● **TRY IT**
Copy every line that holds the string "screenshot" from the data below.

● **RECORDS SHOWN**

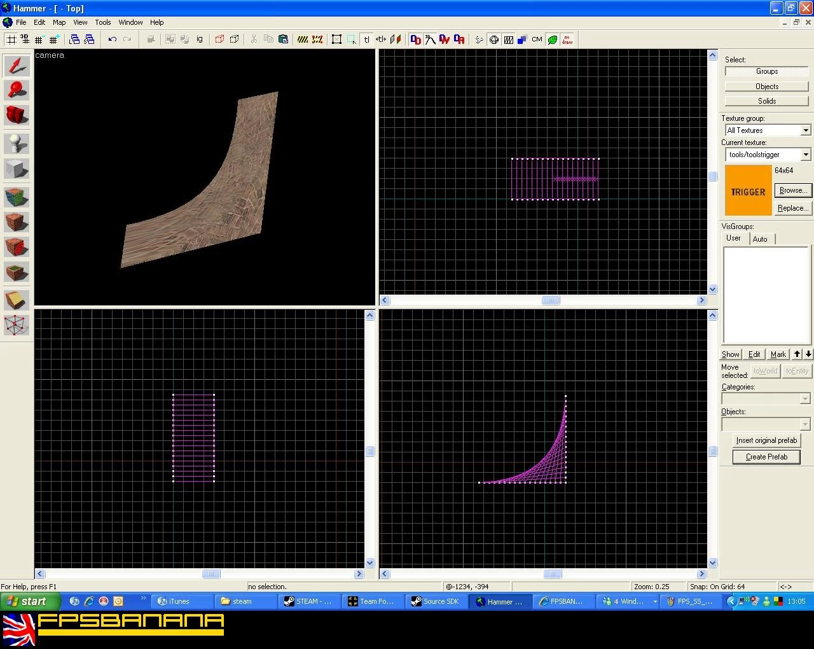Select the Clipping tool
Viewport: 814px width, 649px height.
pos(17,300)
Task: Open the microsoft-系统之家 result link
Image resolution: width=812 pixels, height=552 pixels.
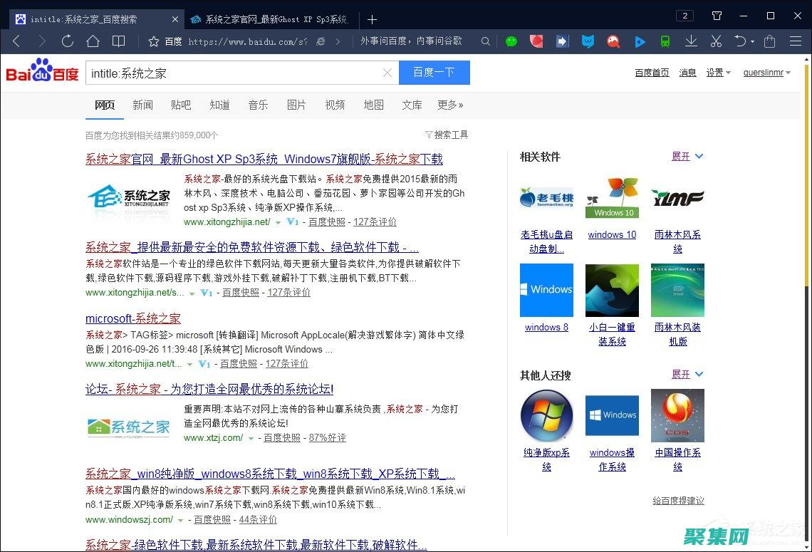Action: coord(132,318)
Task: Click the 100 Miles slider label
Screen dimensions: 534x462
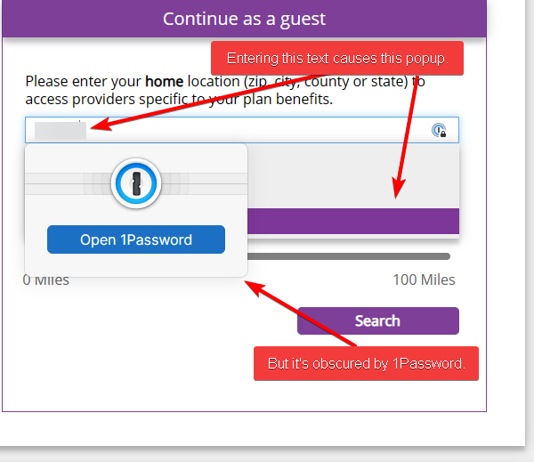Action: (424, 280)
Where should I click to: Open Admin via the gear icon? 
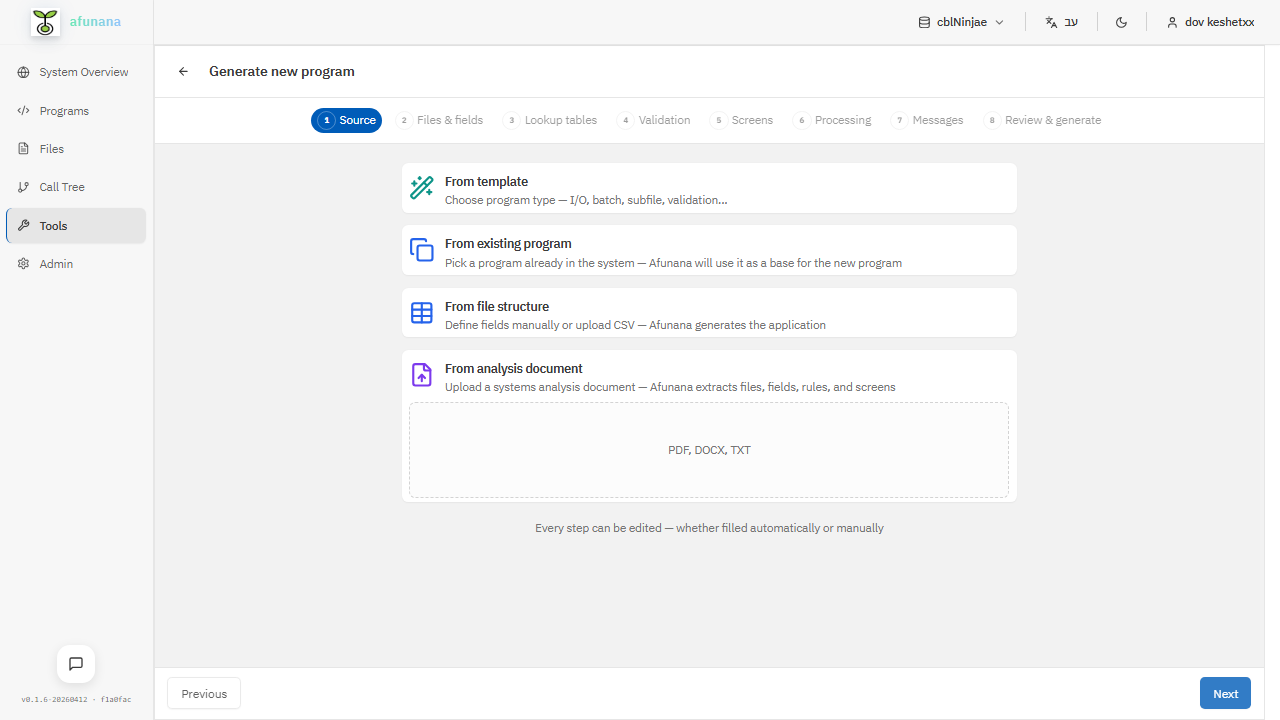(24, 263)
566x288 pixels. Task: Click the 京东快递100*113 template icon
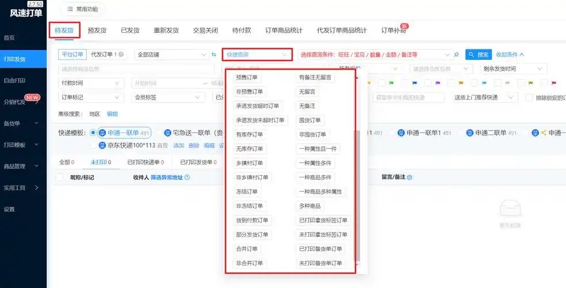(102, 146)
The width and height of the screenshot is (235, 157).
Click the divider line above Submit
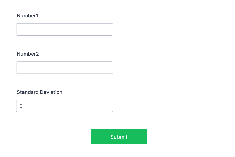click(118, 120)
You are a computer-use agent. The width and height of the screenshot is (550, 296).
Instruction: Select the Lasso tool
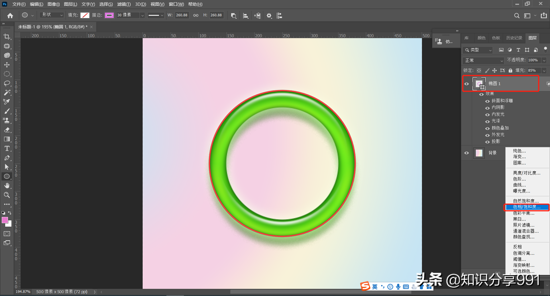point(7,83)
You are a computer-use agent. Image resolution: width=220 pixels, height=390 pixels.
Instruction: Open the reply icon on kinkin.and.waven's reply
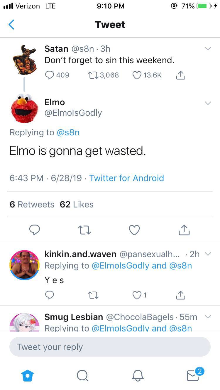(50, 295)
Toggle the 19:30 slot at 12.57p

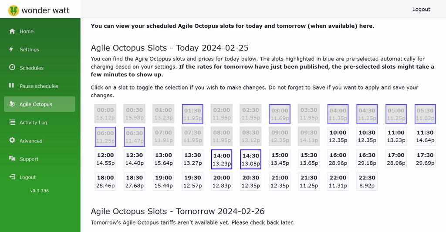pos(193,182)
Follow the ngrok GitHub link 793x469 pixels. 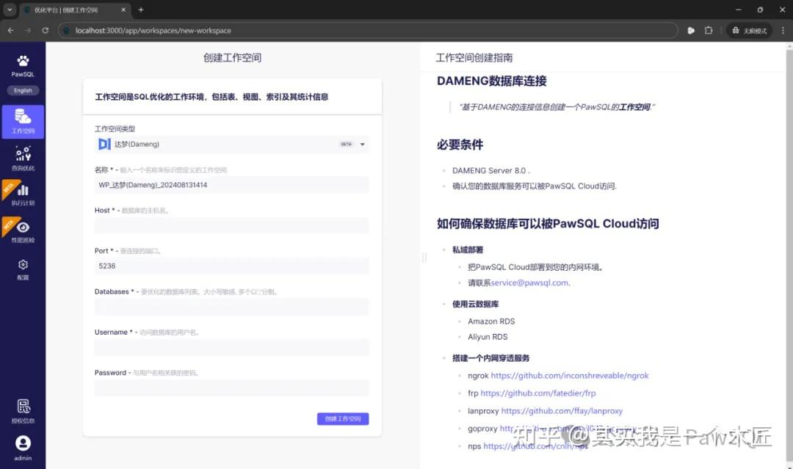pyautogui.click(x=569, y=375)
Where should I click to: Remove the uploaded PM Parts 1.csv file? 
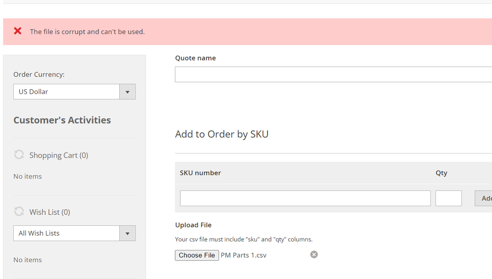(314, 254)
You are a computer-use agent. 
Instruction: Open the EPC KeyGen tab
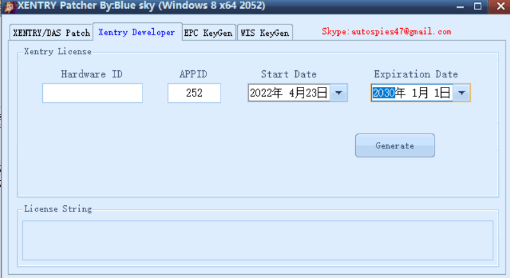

● **OUTPUT**
The width and height of the screenshot is (235, 157).
You are a computer-use agent. The width and height of the screenshot is (550, 296).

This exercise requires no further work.